Additionally, Ol Parker’s script and direction (“Mamma Mia! Again and Again”) They could have benefited from a little more naughty milk and mischief, but being a familiar product to all audiences, the most “grown-up” scene is a dolphin attack on Clooney’s genitals. And this happens off camera. Another problem that he has not been able to solve by following the recipe too closely is the easy resource of misunderstandings in bed. The sequence of intoxication and competition of beer pong between parents and children is one of the funniest moments with the two protagonists dancing out of phase, but it is followed by the easy resource of having spent the night together with such a hangover that you can’t remember if something sexual has happened between them. Obviously they wake up dressed from head to toe.

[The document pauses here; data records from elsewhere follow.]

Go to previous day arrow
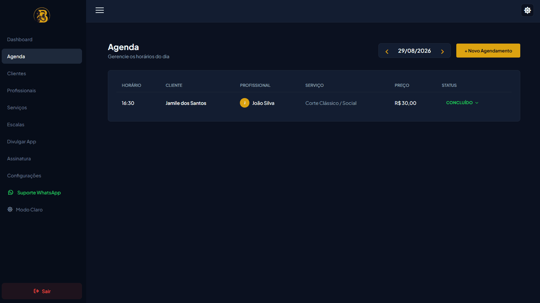The height and width of the screenshot is (303, 540). pyautogui.click(x=387, y=51)
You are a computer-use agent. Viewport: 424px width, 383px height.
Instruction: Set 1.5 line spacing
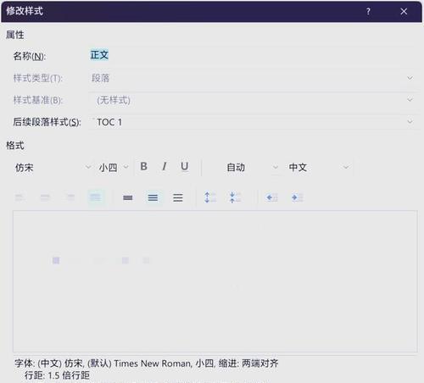coord(153,197)
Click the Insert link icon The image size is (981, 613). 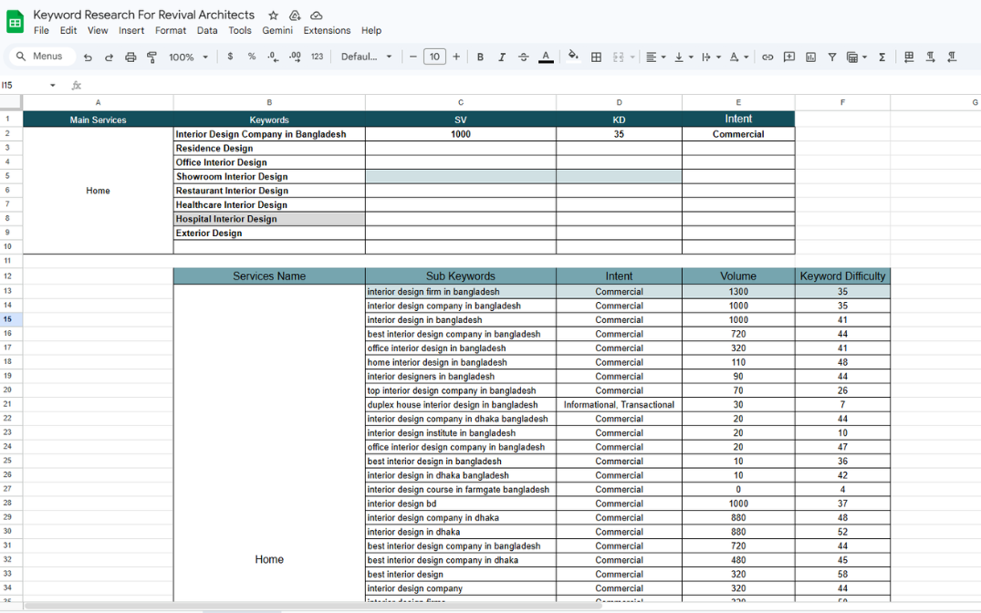pyautogui.click(x=767, y=57)
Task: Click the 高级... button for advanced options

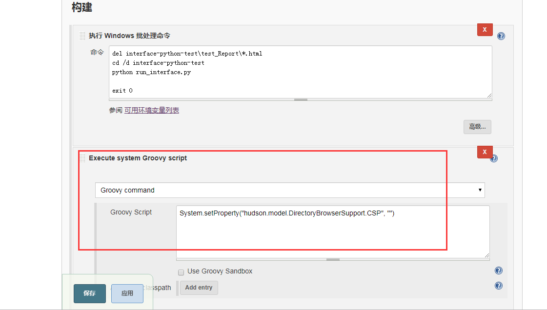Action: 477,127
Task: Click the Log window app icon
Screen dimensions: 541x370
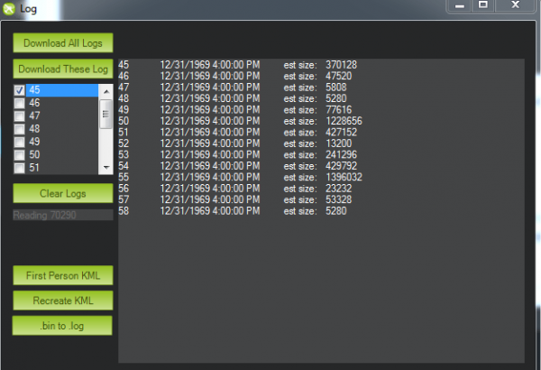Action: pos(9,9)
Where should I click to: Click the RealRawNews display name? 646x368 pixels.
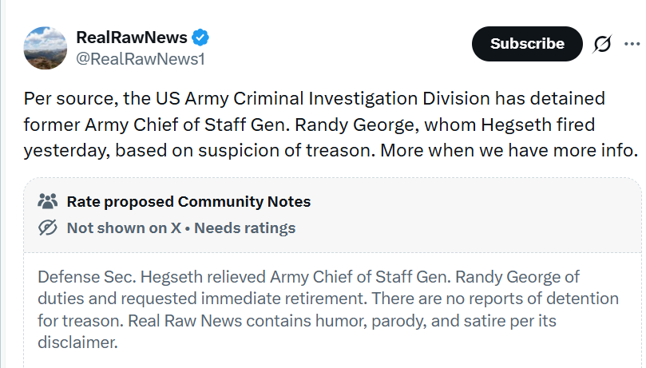click(x=132, y=37)
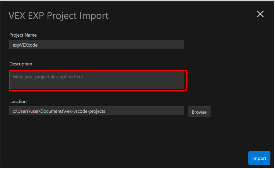The height and width of the screenshot is (169, 275).
Task: Click the Location path field
Action: coord(97,111)

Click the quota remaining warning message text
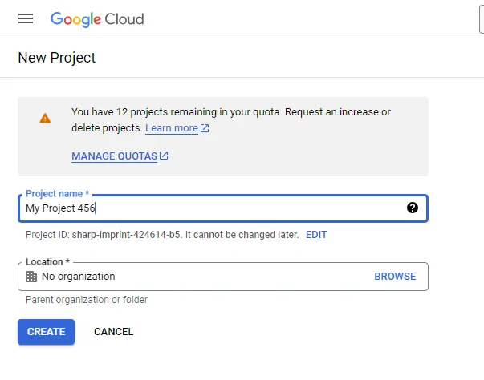click(231, 120)
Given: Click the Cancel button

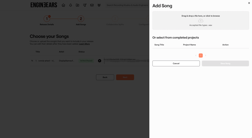Looking at the screenshot, I should 176,63.
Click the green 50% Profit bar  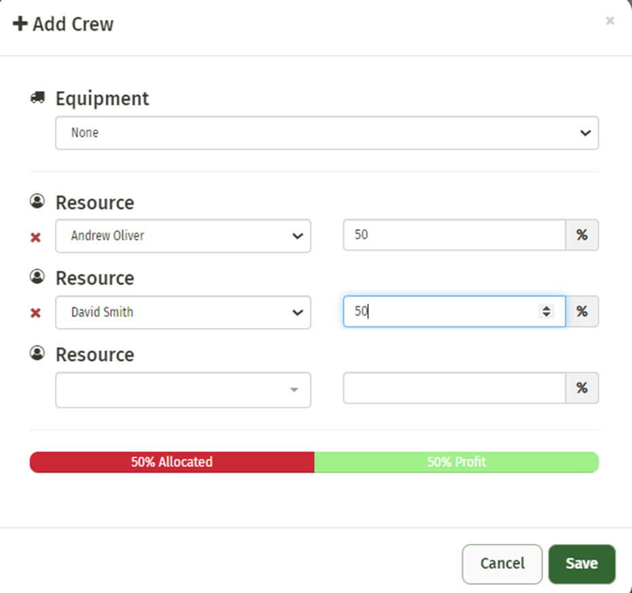[x=456, y=462]
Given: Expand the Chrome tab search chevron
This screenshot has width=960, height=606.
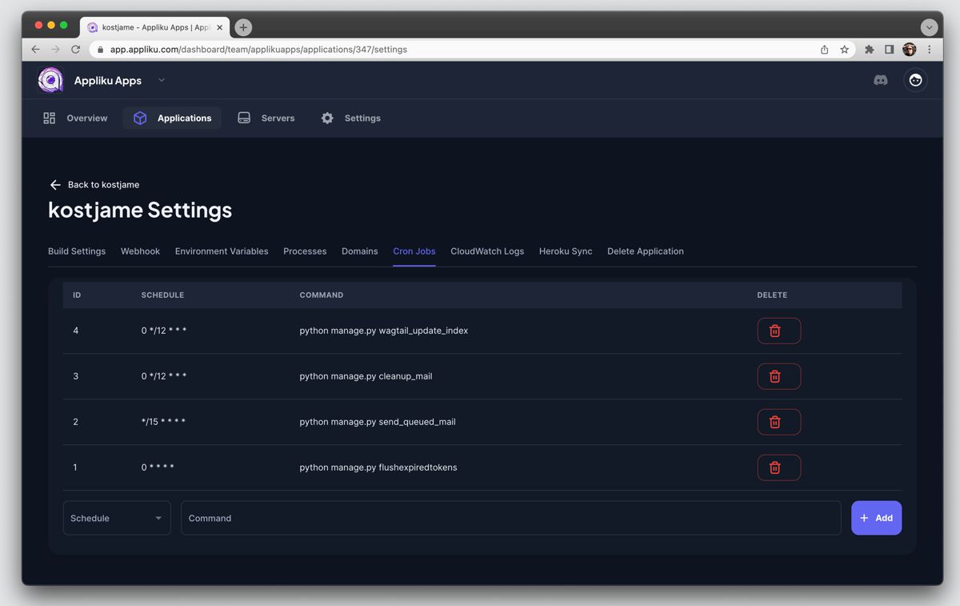Looking at the screenshot, I should (x=928, y=27).
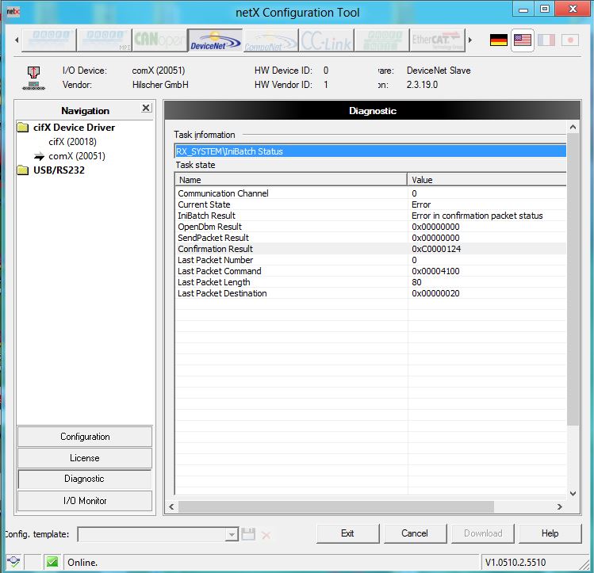
Task: Click the CompoNet protocol icon
Action: 270,40
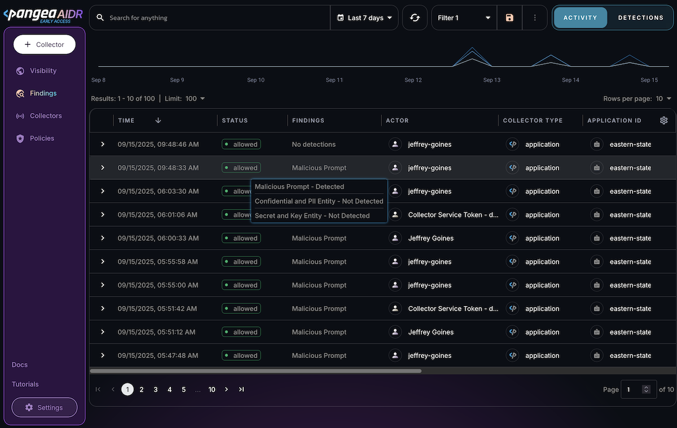Viewport: 677px width, 428px height.
Task: Click the Collectors signal icon in sidebar
Action: (20, 116)
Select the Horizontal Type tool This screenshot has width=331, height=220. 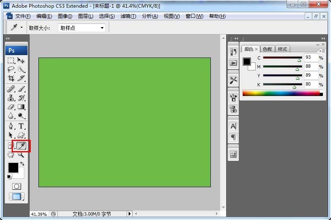click(x=21, y=126)
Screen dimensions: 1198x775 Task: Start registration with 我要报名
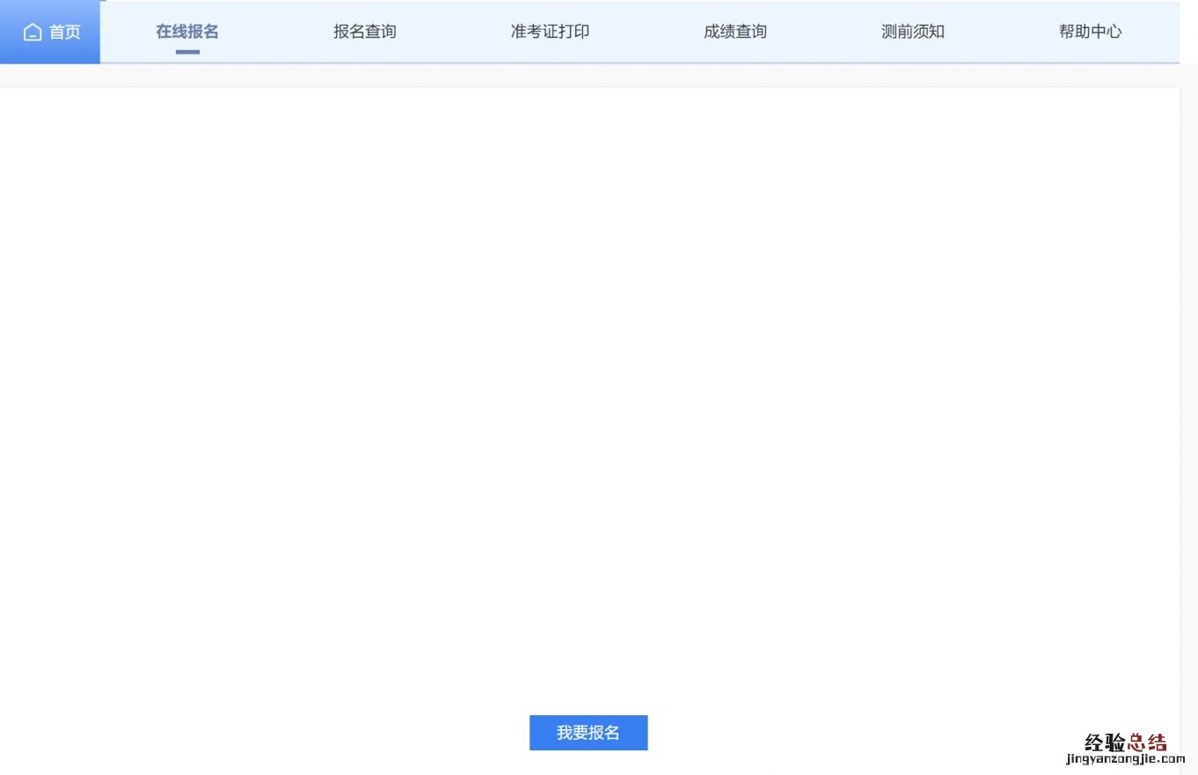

As much as we have accused romantic comedies of romanticizing jealousy and big numbers as signs of true love, mistaking discord for passion, normalizing unequal relationships, or promoting the idea that a makeover is all you need to find your soul. twin, These are the films that allow us to believe in the happy ending, because they always end at the best time, with the hope that all good things are yet to come. The Beatles had already clear: “All You Need Is Love”, but let’s love each other better, please.

Note: 7

The best: The reinterpretation of romantic love.

Worse: Secondaries are completely wasted.